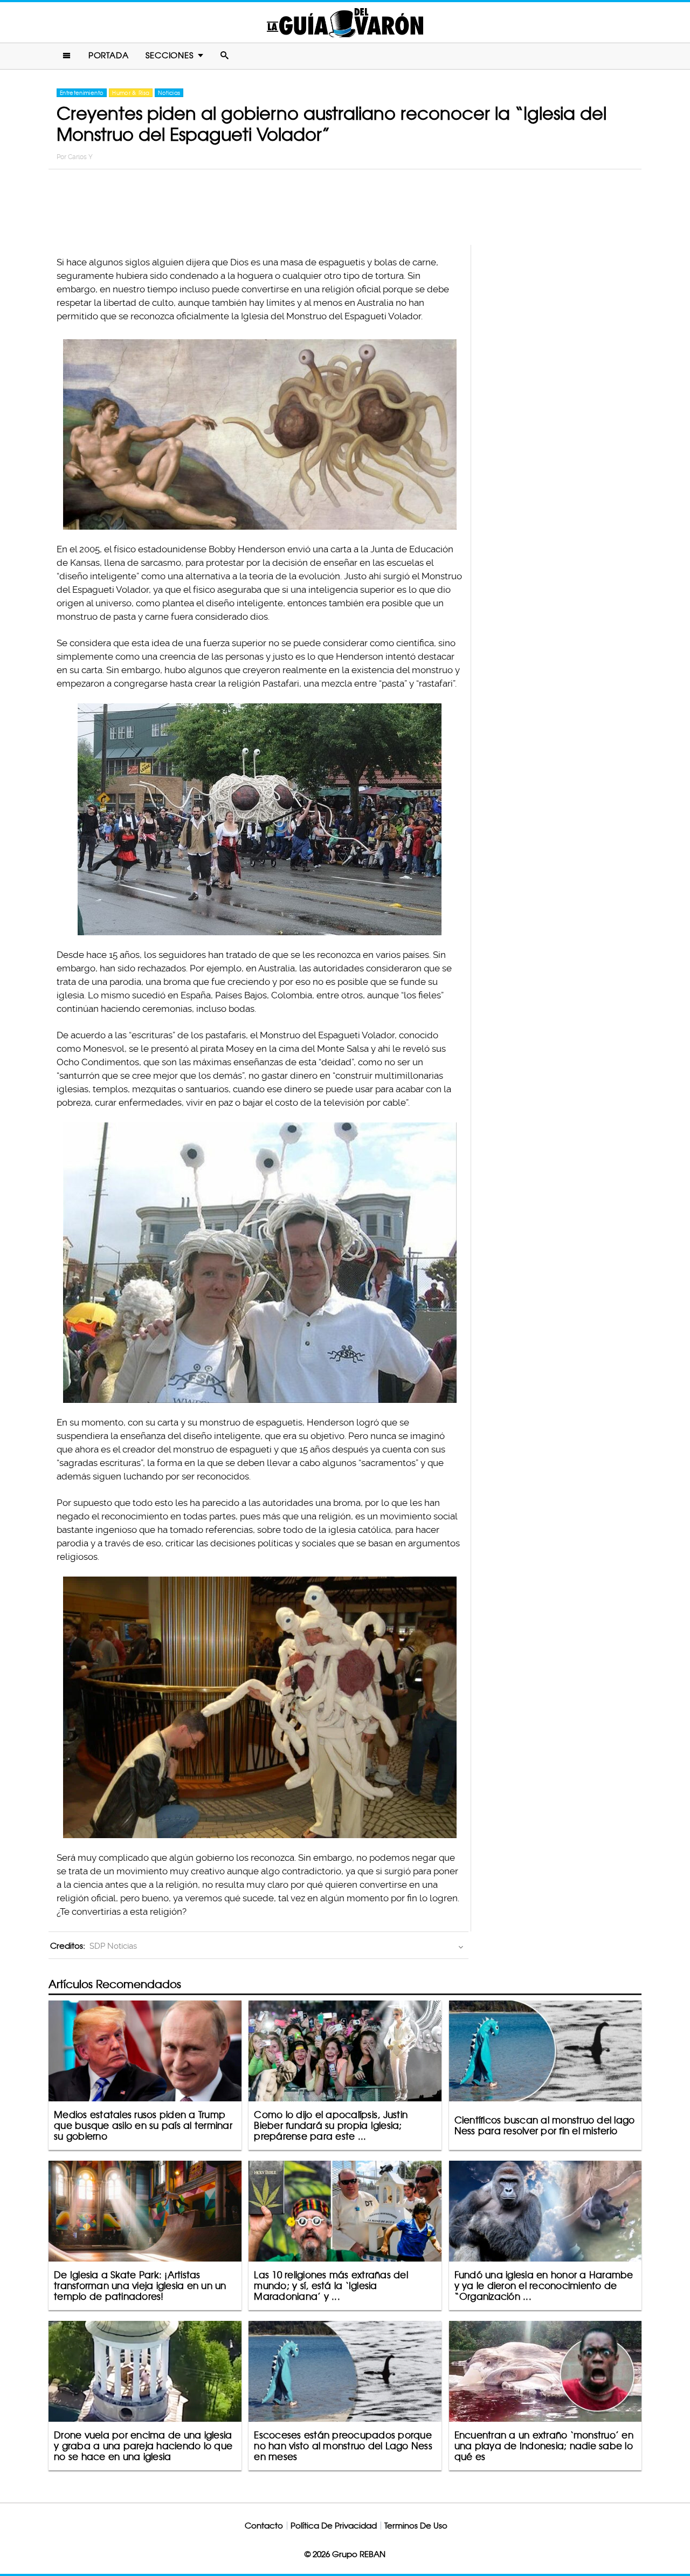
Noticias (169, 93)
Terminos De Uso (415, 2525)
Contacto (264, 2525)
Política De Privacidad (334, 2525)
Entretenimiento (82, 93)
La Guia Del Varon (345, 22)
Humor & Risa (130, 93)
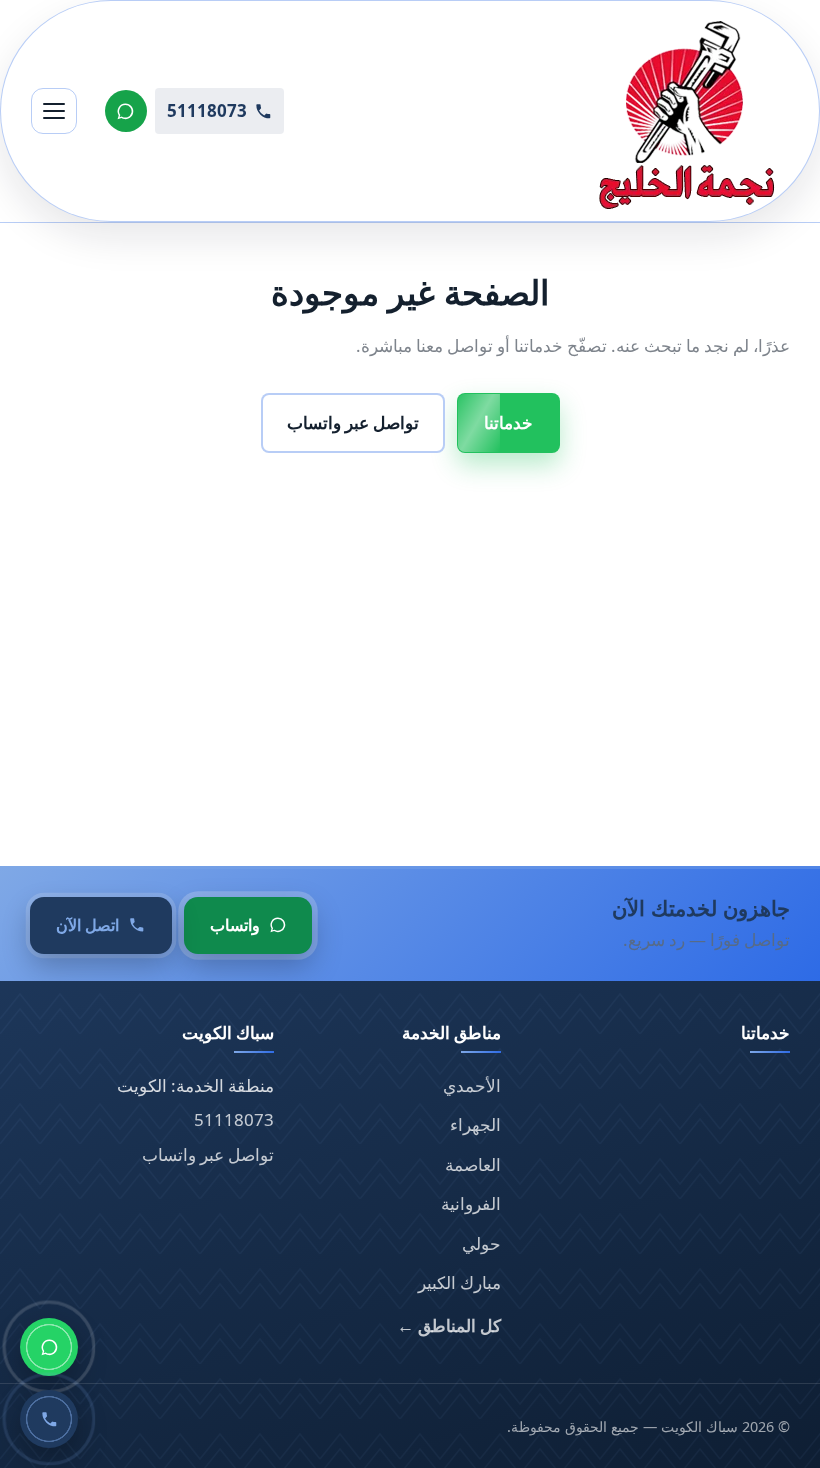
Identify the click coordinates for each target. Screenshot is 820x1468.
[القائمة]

— What you have to do —
Restate the records above word for word. Skip every picture.

— Your solution —
Noticias (169, 93)
Terminos De Uso (415, 2525)
Contacto (264, 2525)
Política De Privacidad (334, 2525)
Entretenimiento (82, 93)
La Guia Del Varon (345, 22)
Humor & Risa (130, 93)
Identify the click coordinates for each target. Screenshot is 820x1468.
[القائمة]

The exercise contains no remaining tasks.